La nuova figura giuridica dello Straining in materia di lavoro

Con l’ordinanza n. 18164 del 10 luglio 2018 la Cassazione ha affermato che introdotta una domanda di risarcimento per danni patrimoniali e non derivanti da mobbing sul luogo di lavoro ed accertata in giudizio solo la sussistenza di condotte isolate o comunque non plurime, né protratte per un lasso considerevole di tempo e anche se non tenute insieme da un intento persecutorio o di marginalizzazione del dipendente, ben può il giudice accogliere la pretesa risarcitoria fondandosi sul l’esistenza di una condotta di straining.

Anche se la Cassazione affronta principalmente un problema processuale tra una domanda di mobbing e un riconoscimento di straining in quanto nel nostro ordinamento vige, come è noto, il principio tra il chiesto ed il pronunciato ( in pratica il giudice non può andare oltre la richiesta avanzata dalle parti e si deve limitare a decidere su questa anche qualora ravvisasse nei fatti altre ipotesi giuridicamente possibili) quello su cui si vuole porre l’attenzione è la nuova figura dello Straining considerato un minus del Mobbing.

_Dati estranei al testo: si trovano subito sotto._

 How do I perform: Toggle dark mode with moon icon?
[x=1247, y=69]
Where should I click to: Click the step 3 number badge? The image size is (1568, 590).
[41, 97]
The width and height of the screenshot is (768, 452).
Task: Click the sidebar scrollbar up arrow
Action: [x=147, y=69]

Lo Straining consiste in una forma attenuata di mobbing nella quale non si riscontra il carattere della continuità delle azioni vessatorie come può accadere, ad esempio, in caso di demansionamento, dequalificazione, isolamento o privazione degli strumenti di lavoro. Se la condotta nociva si realizza con una azione unica e isolata od anche in più azioni ma prive di continuità non si è sicuramente in presenza del fenomeno di mobbing ma bensì siamo dinanzi ad una ipotesi di straining. Anche questo fenomeno può creare una situazione di stress con cause che possono provocare gravi disturbi psicosomatici, psichici ecc.

Pertanto anche in assenza della continuità della condotta anche lo straining può trovare sede in un giudizio civile sempre in applicazione dell’art. 2087 c.c. potendo persino dar luogo ad ipotesi di reato sempre che ne ricorrano i presupposti.

Se dovessimo pertanto dare una definizione allo straining lo potremmo correttamente definire come un illecito analogo al mobbing ma non continuativo e non necessariamente caratterizzato dall’intento di perseguitare o emarginare il dipendente anche se produttivo comunque dell’effetto di indurre nel lavoratore la percezione di una inferiorità nel rapporto lavorativo o uno stato di frustrazione che può incidere sulla salute e qualità di vita.

Anche lo straining può concretizzarsi in fatti di demansionamento, ingiuriare, isolamento ecc.

Lo straining assume rilievo, pertanto, quale violazione del dovere di adottare tutte le cautele atte ad assicurare al lavoratore condizioni di lavoro sane e a evitare condizioni stressogene.

Proprio in virtù della applicazione dell’art. 2087 c.c. Il datore di lavoro risponde anche qualora la condotta illecita sia connotata da colpa e non da dolo non essendo richiesta quella intenzionalità caratterizzante  appunto il dolo.

Nel mobbing la condotta deve essere necessariamente plurissussistente e perdurante in un lasso di tempo considerevole (almeno 6 mesi) mentre così non è nello straining.

Così, ad esempio, ‘assoggettamento ripetuto a procedimento disciplinare, poi non sfociato in provvedimenti sanzionatori o conclusosi con sanzioni non impugnate può essere considerato straining perché può essere visto come intento persecutorio.

Importante è poi evidenziare come la Corte di Cassazione abbia sottolineato che anche qualora un soggetto proponesse una azione per mobbing ma poi gli elementi caratterizzanti questa fattispecie non venissero riscontrati e/o provati interamente nel procedimento, vi potrebbe essere la configurazione della fattispecie di straining e quindi il lavoratore potrebbe comunque vedersi riconosciuto un risarcimento anche se in maniera inferiore.